“I believe the message I could share with the Haitian people is that they must learn to say, `STOP! That’s enough. We won’t accept this anymore.’ And start claiming and defending their rights.”
“We cannot continue to live without hope.”
These are some of the concluding messages from a film, Resilient Hearts/ Kè Vanyan/ Cœurs vaillants, a documentary of the January 12, 2010 earthquake that devastated Haiti, as much in `reconstruction’ as in the event itself. For thirty five seconds, the earth shook, opened, and then a world collapsed. Thousands of people killed, thousands of thousands of people injured, maimed, displaced, traumatized. And in some ways, that wasn’t the worst of it.
The earthquake didn’t take peoples’ rights. Goudou Goudou, as the event is known, didn’t remove hope. That grand theft was committed by something called the international community.

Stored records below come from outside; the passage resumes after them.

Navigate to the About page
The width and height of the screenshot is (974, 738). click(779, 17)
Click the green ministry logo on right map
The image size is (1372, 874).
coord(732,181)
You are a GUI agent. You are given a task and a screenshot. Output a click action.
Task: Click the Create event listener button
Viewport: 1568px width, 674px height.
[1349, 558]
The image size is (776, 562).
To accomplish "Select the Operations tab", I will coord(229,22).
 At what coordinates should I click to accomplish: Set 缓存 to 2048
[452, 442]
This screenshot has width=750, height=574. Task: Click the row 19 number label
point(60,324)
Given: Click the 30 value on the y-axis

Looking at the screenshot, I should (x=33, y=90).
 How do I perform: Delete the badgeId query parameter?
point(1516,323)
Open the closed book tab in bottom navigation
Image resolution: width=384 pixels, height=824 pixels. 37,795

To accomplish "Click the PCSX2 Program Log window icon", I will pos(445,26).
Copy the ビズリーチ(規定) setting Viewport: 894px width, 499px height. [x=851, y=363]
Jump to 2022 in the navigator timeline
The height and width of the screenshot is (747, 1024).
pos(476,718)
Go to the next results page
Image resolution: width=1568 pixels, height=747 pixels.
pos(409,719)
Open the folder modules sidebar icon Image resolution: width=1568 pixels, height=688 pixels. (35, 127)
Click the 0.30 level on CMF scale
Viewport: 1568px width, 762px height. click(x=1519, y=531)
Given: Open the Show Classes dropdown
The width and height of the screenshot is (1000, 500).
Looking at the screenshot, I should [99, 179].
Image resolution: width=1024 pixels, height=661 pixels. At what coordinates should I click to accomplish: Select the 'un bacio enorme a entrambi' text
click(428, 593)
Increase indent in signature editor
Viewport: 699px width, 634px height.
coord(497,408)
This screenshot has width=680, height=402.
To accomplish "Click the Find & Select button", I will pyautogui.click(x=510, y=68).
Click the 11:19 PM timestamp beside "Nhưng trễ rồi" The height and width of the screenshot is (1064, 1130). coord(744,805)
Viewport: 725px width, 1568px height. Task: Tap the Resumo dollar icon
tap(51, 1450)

Three years ago, many watched as women organized, in the camps, in the streets, in the countryside. Women like Jocie Philistin and Earamithe Delva, the women of KOFAVIV, Komisyon Fanm Viktim pou Viktim, the Commission of Women Victims for Victims, took their experiences from the past and applied them to the present and future. They organized. Two years ago, many watched as women continued to organize. For example, in the Morne Lazarre section of Pétion-Ville, Réa Dol continued to organize the SOPUDEP school.
KOFAVIV and SOPUDEP continue, the women continue to organize. They continue building community and building strength, and they continue to blow the whistle on sexual violence, to insist on the importance of their own autonomy and well being, as the gears of so-called reconstruction try to grind their self-respect into so much dust.
And today, after so many billions of dollar of so-called `foreign aid’, Haitians ask, “For whom are we rebuilding the country?” Massive resort development construction in previously protected agricultural zones? Palaces for a few and seemingly permanent refugee camps for many? Begging on the streets? What does rebuilding a nation mean?
And they answer, in varying ways, “STOP! We can’t accept this anymore!” Women’s groups, community organizations, trade unions, farmers and farm workers and peasant organizations, LGBT groups, and others are connecting and organizing and not so much rebuilding as building anew. They are demanding and organizing for inclusion, democracy, and sustainability, and they are demanding more than token seats at the tables where decisions are made.
They are demanding dignity. When they demand permanent housing and clean water and safe spaces and decent work and more, it’s not because infrastructure is the end all and be all, but because to build anything, especially after having come through the fires, would be a betrayal of dignity and hope. Many in Haiti say that they must build life, not death. They must build cities and farmlands of life, not temples of death for many so that a few might live richly. The story of Haiti’s reconstruction continues, day by day, and it’s a contested narrative. There is no grand triumph, neither of the will nor of capital. But the good news from Haiti is that the struggle continues. La lutte continue. Lit la ap kontinye. It’s five years already.